We call a minimal idempotent e real if $e\mathbb {A}_{\mathbb {Q}}\models \Psi _{\mathbb {R}}$ .

We denote by $e_{\mathbb {R}}$ the supremum of all the real minimal idempotents (note that there is only one real minimal idempotent in $\mathbb {B}_{\mathbb {Q}}$ ). $e_{\mathbb {R}}$ is supported only on the set $\{\infty \}$ .

We put $e_{fin}:=1-e_{\mathbb {R}}$ . This idempotent is supported on the set of all primes except infinity.

We define $[[\Phi (a_1,\cdots ,a_n)]]^{real}$ to be the supremum of all the minimal idempotents e such that

$$ \begin{align*}e\Bbb A_{\mathbb{Q}}\models \Psi_{\mathbb{R}} \wedge \Phi(ea_1,\cdots,ea_n).\end{align*} $$

Let $\Psi _{fin}$ denote an $\mathcal {L}_{rings}$ -sentence that holds in $\mathbb {Q}_p$ for all $p<\infty $ and does not hold in $\mathbb {R}$ . For example, we can take $\Psi _{fin}$ to be the negation of the $\Psi _{\mathbb {R}}$ given above, namely

$$ \begin{align*}\exists x \forall y (x\neq y^2 \wedge -x\neq y^2)\end{align*} $$

which is true in any p-adic field $\mathbb {Q}_p$ by taking x to be p.

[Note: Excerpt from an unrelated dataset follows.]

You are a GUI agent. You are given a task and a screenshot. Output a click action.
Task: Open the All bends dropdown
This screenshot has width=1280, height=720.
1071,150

We define $[[\Phi (a_1,\cdots ,a_n)]]^{fin}$ to be the supremum of all the minimal idempotents e such that

$$ \begin{align*}e\Bbb A_{\mathbb{Q}}\models \Psi_{fin} \wedge \Phi(ea_1,\cdots,ea_n).\end{align*} $$

An argument similar to that above on the definability of the Boolean value $[[\Phi (x_1,\dots ,x_n)]]$ shows that the functions given by

$$ \begin{align*}(a_1,\dots,a_n)\mapsto [[\Phi(a_1,\dots,a_n)]]^{real}\end{align*} $$

$$ \begin{align*}(a_1,\dots,a_n)\mapsto [[\Phi(a_1,\dots,a_n)]]^{fin}\end{align*} $$

from $\mathbb {A}_{\mathbb {Q}}^n$ into $\mathbb {B}_{\mathbb {Q}}$ are $\mathcal {L}_{\mathrm {{rings}}}$ -definable for any $\Phi (x_1,\dots ,x_n)$ .

We remark that the definability of $\mathcal {F}in_{\mathbb {Q}}$ in Theorem 2.2 together with the definability of the Boolean values $[[\Phi (x_1,\dots ,x_n)]]$ imply the definability of the sets of the form

$$ \begin{align*}\{(x_1,\dots,x_n) \in \mathbb{A}_{\mathbb{Q}}^n: [[\Phi(x_1,\dots,x_n)]]\in \mathcal{F}in_{\mathbb{Q}}\}\end{align*} $$

which occur as ‘basic’ sets in the quantifier elimination theorem for adele rings in [Reference Derakhshan and Macintyre6].